━━ Material for the task

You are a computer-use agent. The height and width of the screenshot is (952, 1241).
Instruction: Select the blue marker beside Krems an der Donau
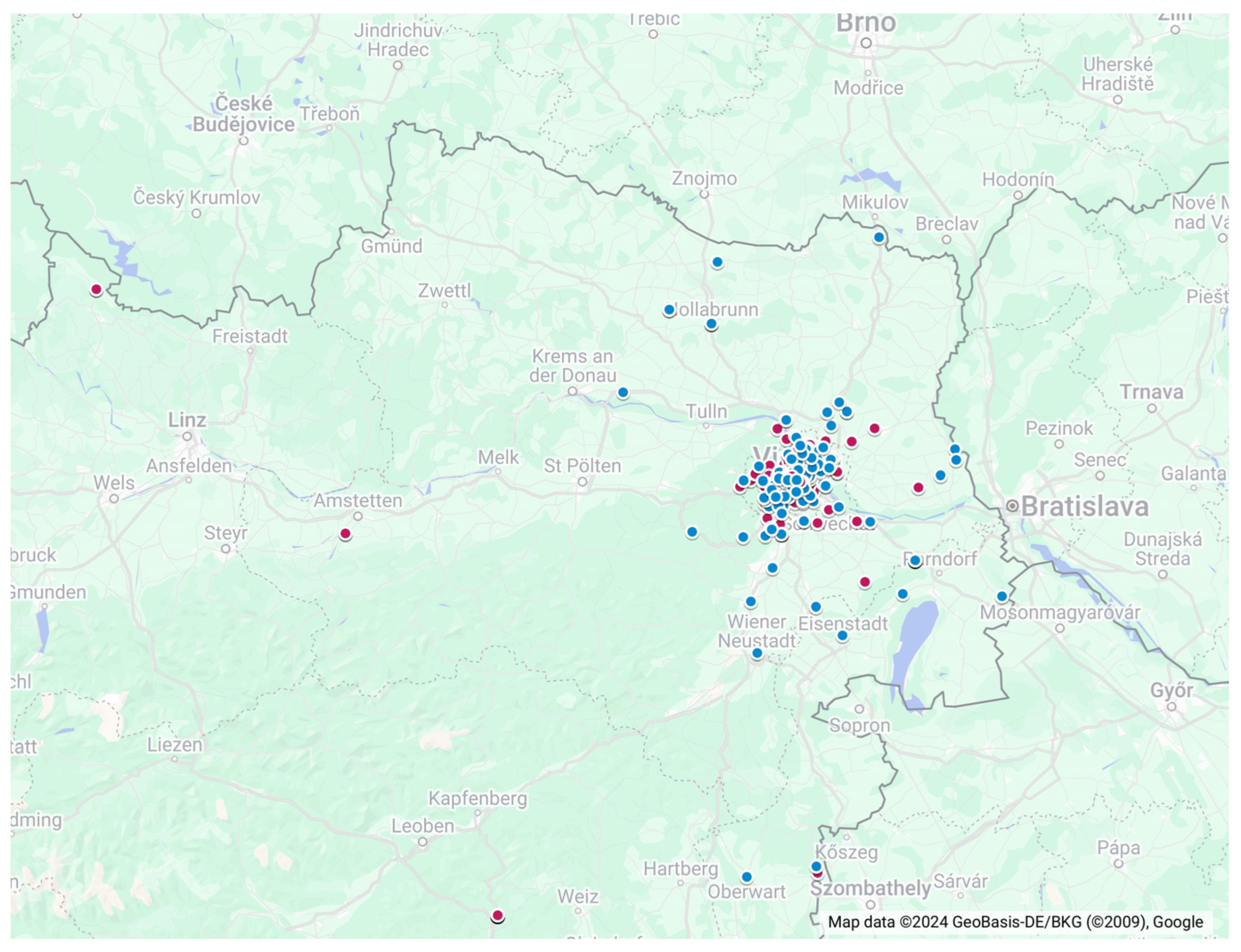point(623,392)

━━━━
━━ Material for the task

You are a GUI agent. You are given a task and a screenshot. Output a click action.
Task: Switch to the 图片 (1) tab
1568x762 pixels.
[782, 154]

━━━━
━━ Material for the task

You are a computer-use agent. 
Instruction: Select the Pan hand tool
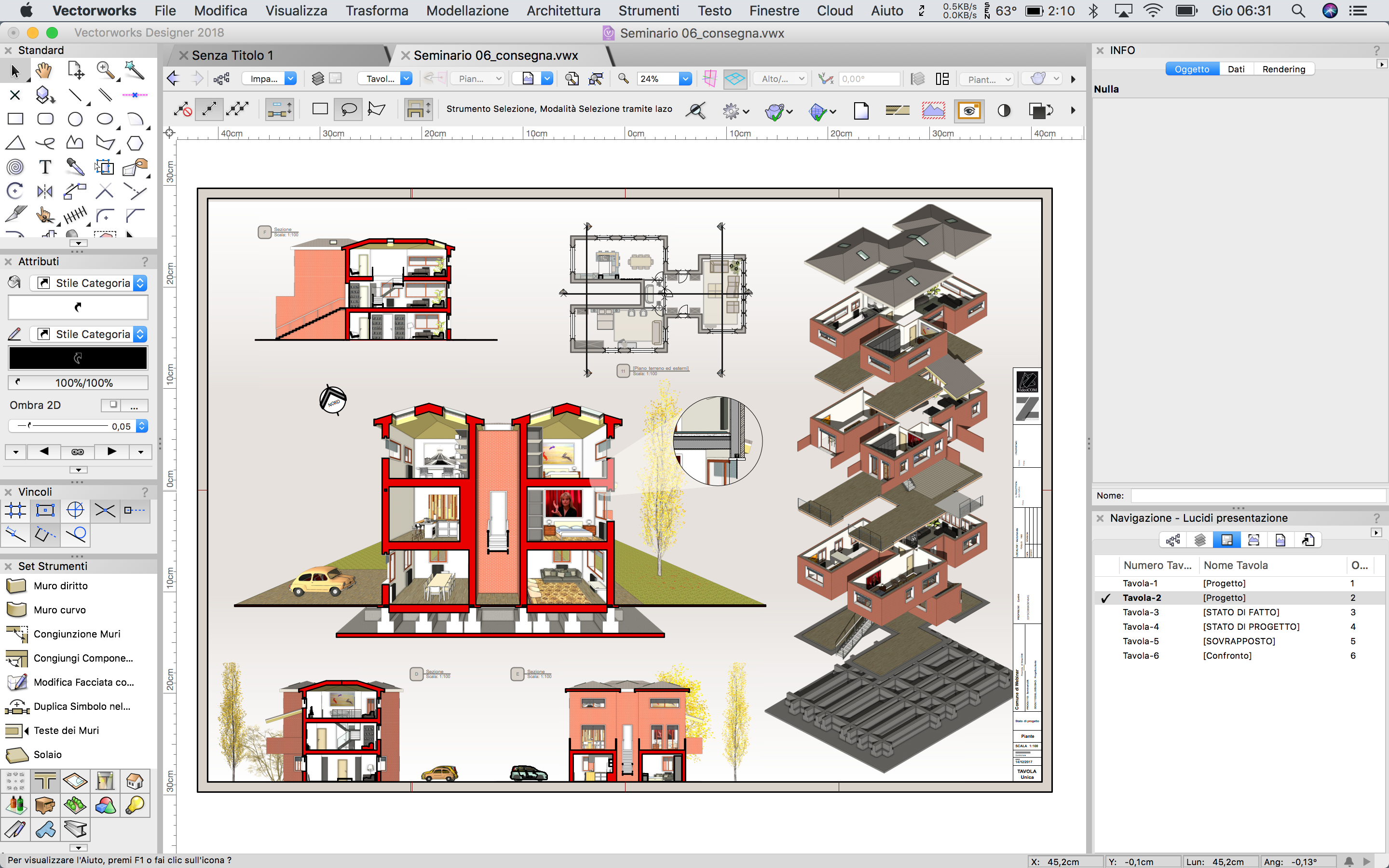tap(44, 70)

━━━━

- [Problem details]:
From the listing above, return every line that contains the word "computer".

- [Written answer]:
You are a computer-use agent. The height and width of the screenshot is (952, 1241).
You are a computer-use agent. 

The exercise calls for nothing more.